Stock pickers are generally looking for stocks that will outperform the broader market. And in our experience, buying the right stocks can give your wealth a significant boost. To wit, the Safran share price has climbed 40% in five years, easily topping the market return of 31% (ignoring dividends).

Let's take a look at the underlying fundamentals over the longer term, and see if they've been consistent with shareholders returns.

View our latest analysis for Safran

To quote Buffett, 'Ships will sail around the world but the Flat Earth Society will flourish. There will continue to be wide discrepancies between price and value in the marketplace...' One way to examine how market sentiment has changed over time is to look at the interaction between a company's share price and its earnings per share (EPS).

During five years of share price growth, Safran actually saw its EPS drop 53% per year.

Essentially, it doesn't seem likely that investors are focused on EPS. Since the change in EPS doesn't seem to correlate with the change in share price, it's worth taking a look at other metrics.

The modest 0.5% dividend yield is unlikely to be propping up the share price. We are not particularly impressed by the annual compound revenue growth of 0.1% over five years. So why is the share price up? It's not immediately obvious to us, but a closer look at the company's progress over time might yield answers.

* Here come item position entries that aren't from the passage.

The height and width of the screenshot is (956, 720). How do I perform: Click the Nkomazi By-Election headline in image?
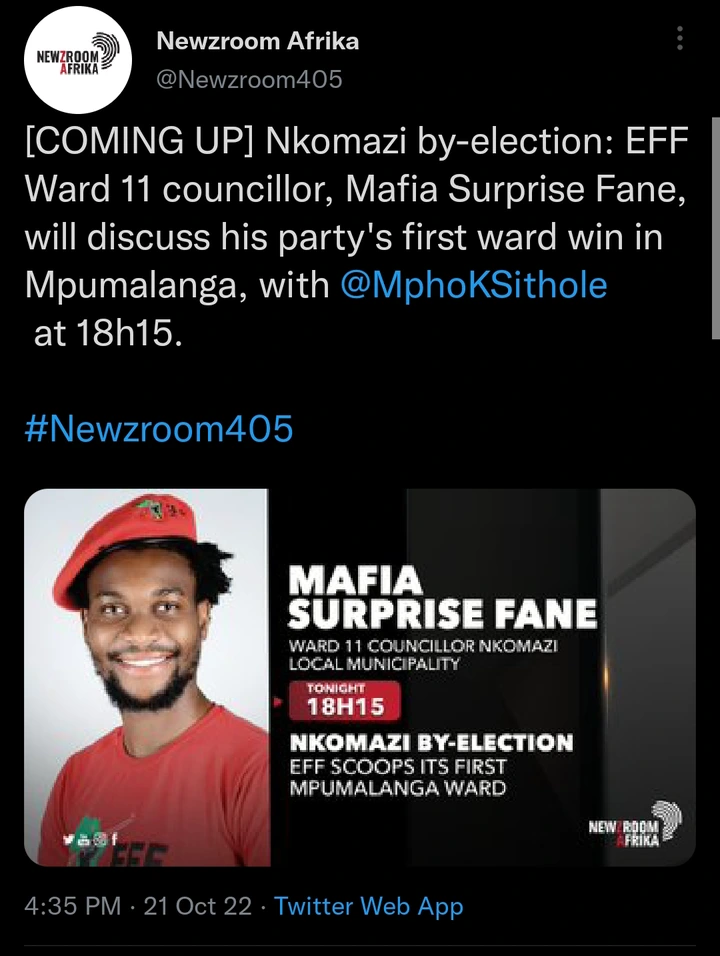431,743
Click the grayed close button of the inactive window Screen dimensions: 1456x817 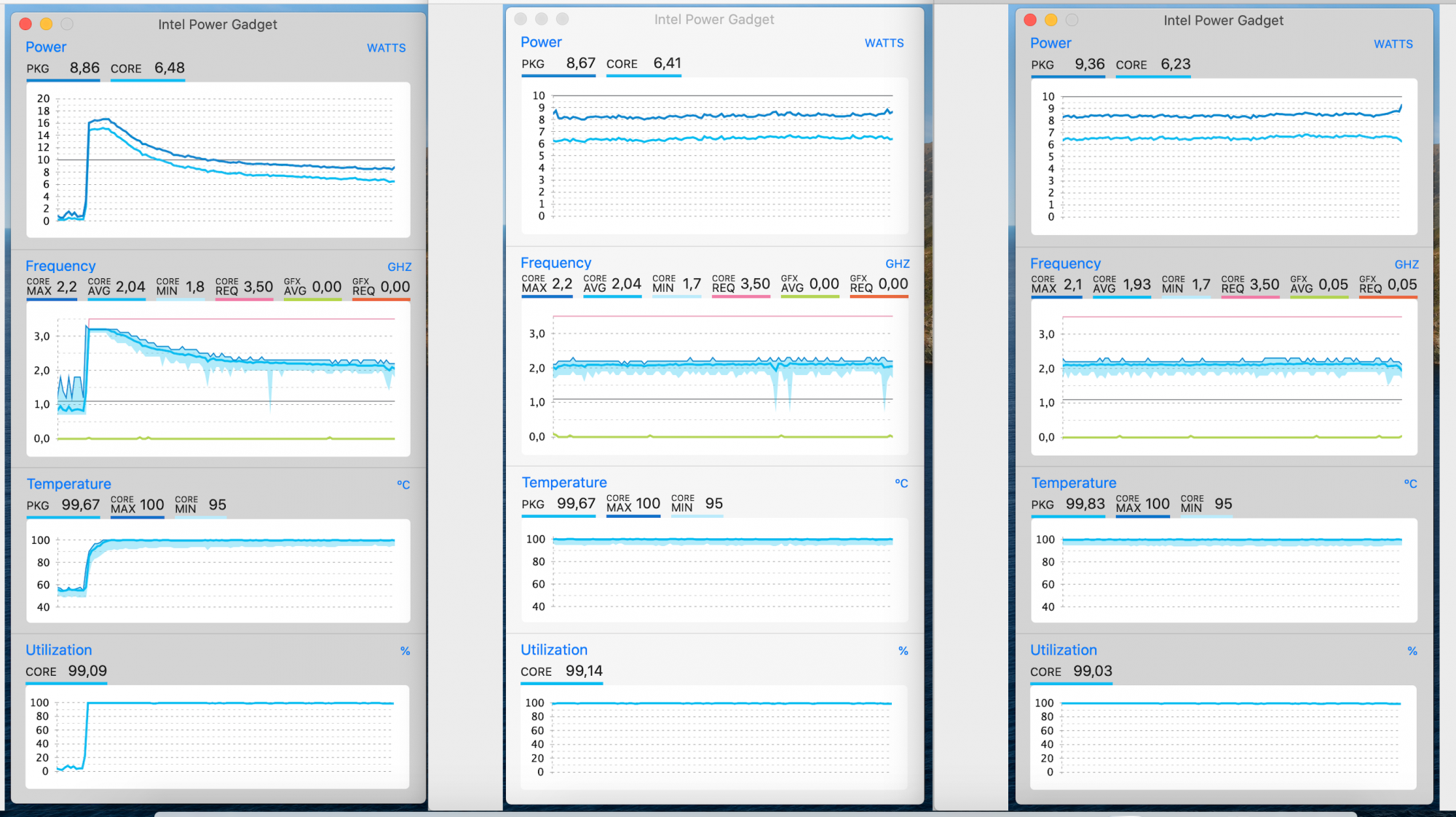click(521, 19)
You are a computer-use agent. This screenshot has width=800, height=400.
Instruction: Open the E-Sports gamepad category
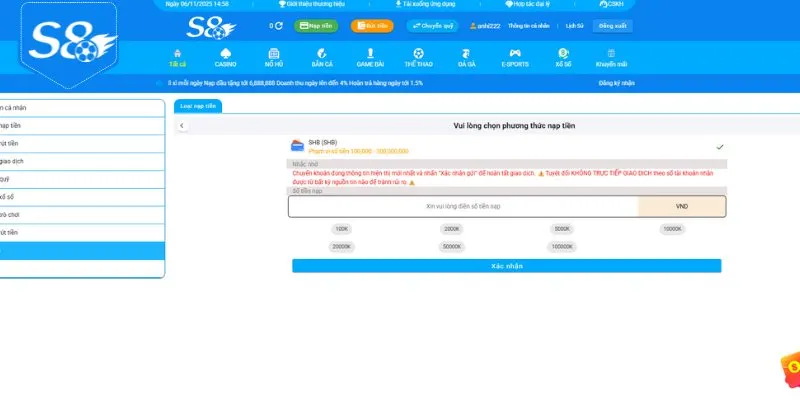coord(514,52)
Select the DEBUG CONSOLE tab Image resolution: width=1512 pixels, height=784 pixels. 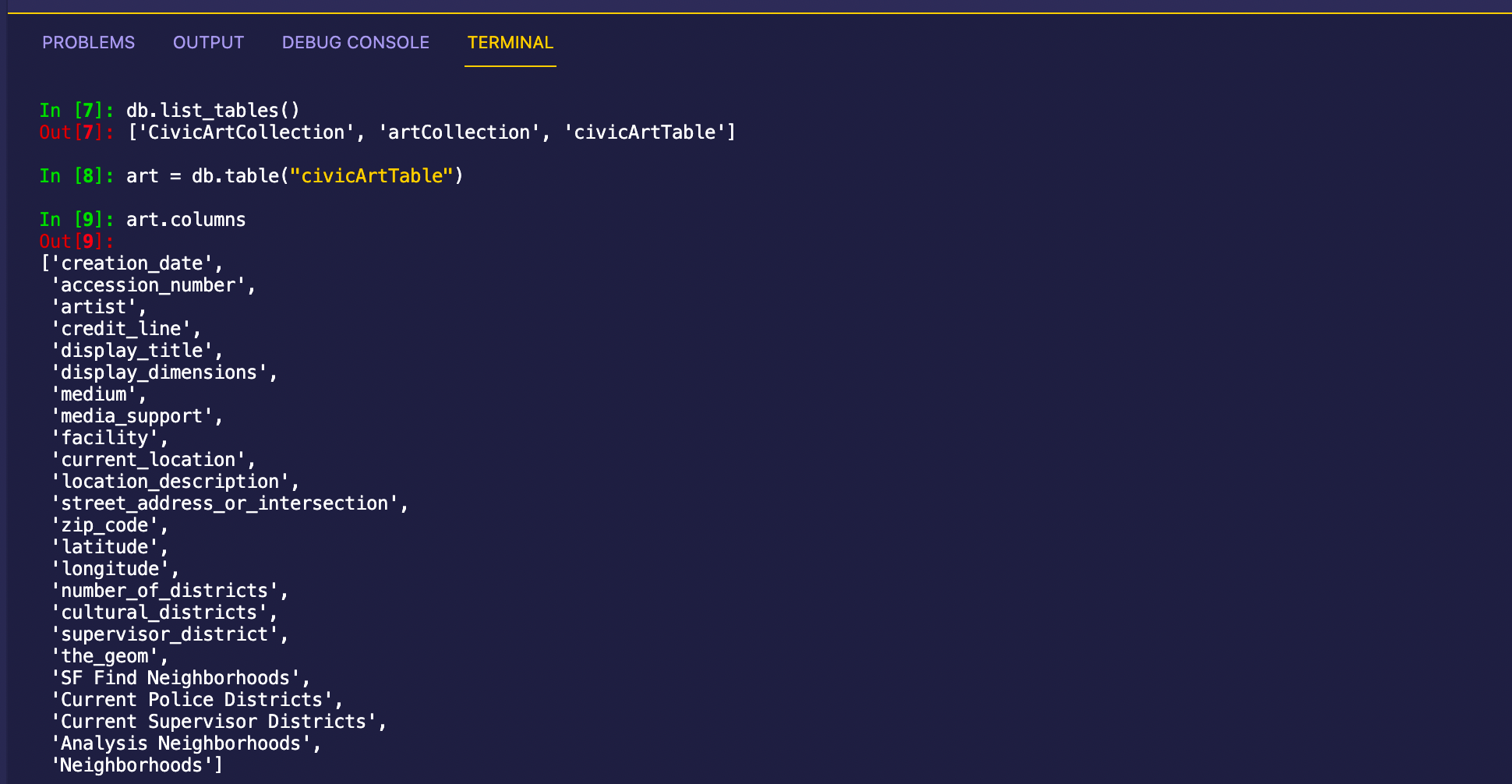(x=355, y=43)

The company's revenue and earnings (over time) are depicted in the image below (click to see the exact numbers).

earnings-and-revenue-growth
ENXTPA:SAF Earnings and Revenue Growth April 13th 2022

Safran is well known by investors, and plenty of clever analysts have tried to predict the future profit levels. You can see what analysts are predicting for Safran in this interactive graph of future profit estimates.

What About Dividends?

When looking at investment returns, it is important to consider the difference between total shareholder return (TSR) and share price return. The TSR incorporates the value of any spin-offs or discounted capital raisings, along with any dividends, based on the assumption that the dividends are reinvested. So for companies that pay a generous dividend, the TSR is often a lot higher than the share price return. In the case of Safran, it has a TSR of 46% for the last 5 years. That exceeds its share price return that we previously mentioned. And there's no prize for guessing that the dividend payments largely explain the divergence!

A Different Perspective

While the broader market gained around 6.2% in the last year, Safran shareholders lost 13% (even including dividends). Even the share prices of good stocks drop sometimes, but we want to see improvements in the fundamental metrics of a business, before getting too interested. Longer term investors wouldn't be so upset, since they would have made 8%, each year, over five years. If the fundamental data continues to indicate long term sustainable growth, the current sell-off could be an opportunity worth considering. It's always interesting to track share price performance over the longer term. But to understand Safran better, we need to consider many other factors. To that end, you should be aware of the 2 warning signs we've spotted with Safran .

Of course, you might find a fantastic investment by looking elsewhere. So take a peek at this free list of companies we expect will grow earnings.

Please note, the market returns quoted in this article reflect the market weighted average returns of stocks that currently trade on FR exchanges.